Implementation Strategy

Your specification from Lesson 1 established the requirements. Now you implement in this order:

Implementation Order (Dependencies Flow Downward)
┌─────────────────────────────────────────────────────────────────┐
│ │
│ 1. Voice Agent Core │
│ ├── Economy stack providers (STT, LLM, TTS) │
│ ├── MCP server connection (Task Manager API) │
│ └── Base conversation handling │
│ │ │
│ ▼ │
│ 2. Browser Channel (LiveKit WebRTC) │
│ ├── WebRTC room connection │
│ ├── Audio capture with Silero VAD │
│ └── UI integration (mute, speaking indicator) │
│ │ │
│ ▼ │
│ 3. Phone Channel (Twilio SIP) │
│ ├── SIP trunk routing │
│ ├── Inbound call handling │
│ └── Phone-specific greeting │
│ │ │
│ ▼ │
│ 4. Screen Sharing (Gemini Live) │
│ ├── Screen capture consent flow │
│ ├── Visual context extraction │
│ └── Voice + vision multimodal integration │
│ │ │
│ ▼ │
│ 5. Conversation Polish │
│ ├── Semantic turn detection tuning │
│ ├── Barge-in and interruption handling │
│ └── Filler speech for async operations │
│ │
└─────────────────────────────────────────────────────────────────┘

Test each layer before moving to the next. A working browser channel validates your core before adding phone complexity.


Voice Agent Core

Your livekit-agents skill knows the patterns. Use it to scaffold the economy stack:

from livekit.agents import VoicePipelineAgent, AgentContext, function_tool
from livekit.agents.mcp import MCPServerStdio
from livekit.plugins import deepgram, openai, cartesia, silero

# Economy stack: $0.033/min combined
# Deepgram Nova-3: $0.0077/min (90ms latency)
# GPT-4o-mini: $0.0015/min (~300ms latency)
# Cartesia Sonic-3: $0.024/min (60ms latency)

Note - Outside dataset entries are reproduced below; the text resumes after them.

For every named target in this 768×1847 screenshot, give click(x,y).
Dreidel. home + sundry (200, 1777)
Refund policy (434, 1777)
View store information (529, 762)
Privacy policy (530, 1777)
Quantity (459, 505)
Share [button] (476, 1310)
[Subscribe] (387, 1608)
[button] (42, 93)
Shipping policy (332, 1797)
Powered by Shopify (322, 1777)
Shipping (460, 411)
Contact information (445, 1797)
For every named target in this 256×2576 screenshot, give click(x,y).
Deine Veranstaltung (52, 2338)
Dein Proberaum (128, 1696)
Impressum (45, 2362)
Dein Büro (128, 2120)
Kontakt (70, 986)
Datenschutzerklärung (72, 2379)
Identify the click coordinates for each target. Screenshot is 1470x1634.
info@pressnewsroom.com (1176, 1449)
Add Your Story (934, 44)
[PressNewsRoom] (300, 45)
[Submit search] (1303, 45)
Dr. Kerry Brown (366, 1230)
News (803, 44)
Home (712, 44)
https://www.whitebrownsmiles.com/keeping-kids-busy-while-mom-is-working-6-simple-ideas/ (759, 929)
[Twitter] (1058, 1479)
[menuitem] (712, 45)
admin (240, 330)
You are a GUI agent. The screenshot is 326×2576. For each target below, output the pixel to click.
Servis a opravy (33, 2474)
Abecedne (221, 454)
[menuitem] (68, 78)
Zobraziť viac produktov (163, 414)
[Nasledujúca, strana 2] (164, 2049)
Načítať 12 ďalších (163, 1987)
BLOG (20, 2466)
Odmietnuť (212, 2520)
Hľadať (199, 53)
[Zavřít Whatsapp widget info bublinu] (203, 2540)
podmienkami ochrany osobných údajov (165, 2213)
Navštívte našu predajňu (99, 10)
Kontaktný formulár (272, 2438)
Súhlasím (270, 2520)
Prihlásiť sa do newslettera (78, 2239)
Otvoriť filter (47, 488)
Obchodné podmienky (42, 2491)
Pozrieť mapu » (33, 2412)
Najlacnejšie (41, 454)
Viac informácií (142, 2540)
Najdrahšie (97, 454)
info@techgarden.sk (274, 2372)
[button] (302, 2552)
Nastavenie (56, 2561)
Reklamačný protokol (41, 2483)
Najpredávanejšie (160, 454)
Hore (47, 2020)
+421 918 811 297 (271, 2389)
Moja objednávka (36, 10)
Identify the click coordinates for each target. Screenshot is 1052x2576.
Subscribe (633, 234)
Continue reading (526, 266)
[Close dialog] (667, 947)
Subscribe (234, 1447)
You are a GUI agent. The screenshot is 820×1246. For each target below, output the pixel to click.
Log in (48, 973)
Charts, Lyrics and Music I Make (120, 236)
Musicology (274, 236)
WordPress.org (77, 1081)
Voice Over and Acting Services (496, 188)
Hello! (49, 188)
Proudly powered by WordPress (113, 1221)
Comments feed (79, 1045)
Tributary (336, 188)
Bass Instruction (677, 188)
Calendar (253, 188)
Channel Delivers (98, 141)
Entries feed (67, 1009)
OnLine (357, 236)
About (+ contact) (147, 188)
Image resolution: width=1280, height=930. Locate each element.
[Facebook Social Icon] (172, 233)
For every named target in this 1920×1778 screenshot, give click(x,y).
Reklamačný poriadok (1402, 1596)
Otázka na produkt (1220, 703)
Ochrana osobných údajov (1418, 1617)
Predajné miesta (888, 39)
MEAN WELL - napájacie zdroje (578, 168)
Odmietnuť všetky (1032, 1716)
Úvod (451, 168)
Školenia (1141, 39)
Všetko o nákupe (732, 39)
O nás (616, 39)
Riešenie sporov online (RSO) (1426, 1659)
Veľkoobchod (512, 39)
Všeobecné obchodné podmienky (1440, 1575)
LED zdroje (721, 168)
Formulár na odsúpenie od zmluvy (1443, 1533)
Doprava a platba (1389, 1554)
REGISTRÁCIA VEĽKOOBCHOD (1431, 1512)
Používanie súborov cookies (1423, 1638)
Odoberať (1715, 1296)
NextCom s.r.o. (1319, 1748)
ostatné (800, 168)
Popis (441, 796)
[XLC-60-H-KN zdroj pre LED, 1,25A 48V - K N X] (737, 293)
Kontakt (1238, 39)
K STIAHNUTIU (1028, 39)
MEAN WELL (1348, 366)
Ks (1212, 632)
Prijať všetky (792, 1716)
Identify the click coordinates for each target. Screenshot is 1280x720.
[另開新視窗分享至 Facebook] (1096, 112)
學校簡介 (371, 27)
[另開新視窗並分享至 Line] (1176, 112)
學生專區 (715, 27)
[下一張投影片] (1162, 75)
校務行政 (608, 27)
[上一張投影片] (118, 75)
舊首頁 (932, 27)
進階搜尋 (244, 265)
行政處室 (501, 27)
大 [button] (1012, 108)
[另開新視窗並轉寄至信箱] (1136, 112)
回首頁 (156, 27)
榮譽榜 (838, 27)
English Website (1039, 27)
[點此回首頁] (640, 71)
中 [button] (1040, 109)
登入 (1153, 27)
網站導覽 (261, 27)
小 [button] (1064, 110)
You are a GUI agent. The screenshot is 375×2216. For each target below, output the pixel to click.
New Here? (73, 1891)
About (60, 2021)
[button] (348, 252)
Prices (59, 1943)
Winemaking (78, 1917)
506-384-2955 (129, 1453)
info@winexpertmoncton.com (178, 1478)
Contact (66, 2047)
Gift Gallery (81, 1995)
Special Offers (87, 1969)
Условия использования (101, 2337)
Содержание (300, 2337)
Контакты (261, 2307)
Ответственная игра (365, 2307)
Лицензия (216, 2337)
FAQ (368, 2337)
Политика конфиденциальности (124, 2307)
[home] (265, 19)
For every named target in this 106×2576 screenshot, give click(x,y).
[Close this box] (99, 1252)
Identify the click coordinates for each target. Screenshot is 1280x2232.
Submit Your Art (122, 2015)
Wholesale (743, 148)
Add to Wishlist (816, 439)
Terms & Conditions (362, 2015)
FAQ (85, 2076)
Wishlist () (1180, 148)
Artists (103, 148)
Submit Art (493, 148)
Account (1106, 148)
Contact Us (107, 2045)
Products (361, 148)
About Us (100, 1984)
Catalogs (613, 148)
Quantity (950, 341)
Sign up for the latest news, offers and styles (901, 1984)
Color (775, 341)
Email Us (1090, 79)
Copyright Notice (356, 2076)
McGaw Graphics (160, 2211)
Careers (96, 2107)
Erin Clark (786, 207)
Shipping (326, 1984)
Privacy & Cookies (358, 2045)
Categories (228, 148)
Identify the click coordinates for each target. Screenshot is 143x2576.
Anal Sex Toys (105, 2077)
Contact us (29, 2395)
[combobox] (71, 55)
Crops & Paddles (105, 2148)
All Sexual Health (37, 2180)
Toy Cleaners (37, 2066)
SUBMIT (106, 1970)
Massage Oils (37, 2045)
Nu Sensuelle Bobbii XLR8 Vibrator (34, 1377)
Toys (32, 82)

async def create_task_manager_agent(ctx: AgentContext):
"""Voice agent for Task Manager with economy stack."""

# Configure semantic turn detection for conversational flow
turn_detector = openai.TurnDetector(
min_endpointing_delay=0.4, # Wait at least 400ms
max_endpointing_delay=2.5, # Never more than 2.5s
unlikely_threshold=0.15, # Patient for thinking pauses
)

# Create voice pipeline with economy stack
agent = VoicePipelineAgent(
vad=silero.VAD.load(),
stt=deepgram.STT(model="nova-3"), # Economy: fast, accurate
llm=openai.LLM(model="gpt-4o-mini"), # Economy: capable, cheap
tts=cartesia.TTS(model="sonic-3"), # Economy: natural voice
turn_detector=turn_detector,
allow_interruptions=True,
interrupt_speech_duration=0.5,
interrupt_min_words=2,
)

# System prompt establishes Task Manager persona
agent.system_prompt = """You are a voice assistant for Task Manager.

Your role:
- Help users manage tasks through natural voice conversation
- Create, list, complete, and delete tasks via voice commands
- Keep responses concise (2-3 sentences max for voice)
- Confirm actions briefly: "Done, I've created that task"

Style:
- Professional but conversational
- Proactive: "Would you like to add a due date?"
- Acknowledge corrections: "Got it, let me fix that"

Available tools: list_tasks, create_task, complete_task, delete_task, get_task_details
"""

return agent

Output:

Voice agent created with economy stack:
- STT: Deepgram Nova-3 ($0.0077/min)
- LLM: GPT-4o-mini ($0.0015/min)
- TTS: Cartesia Sonic-3 ($0.024/min)
- Total: $0.033/min (within $0.03-0.07 target)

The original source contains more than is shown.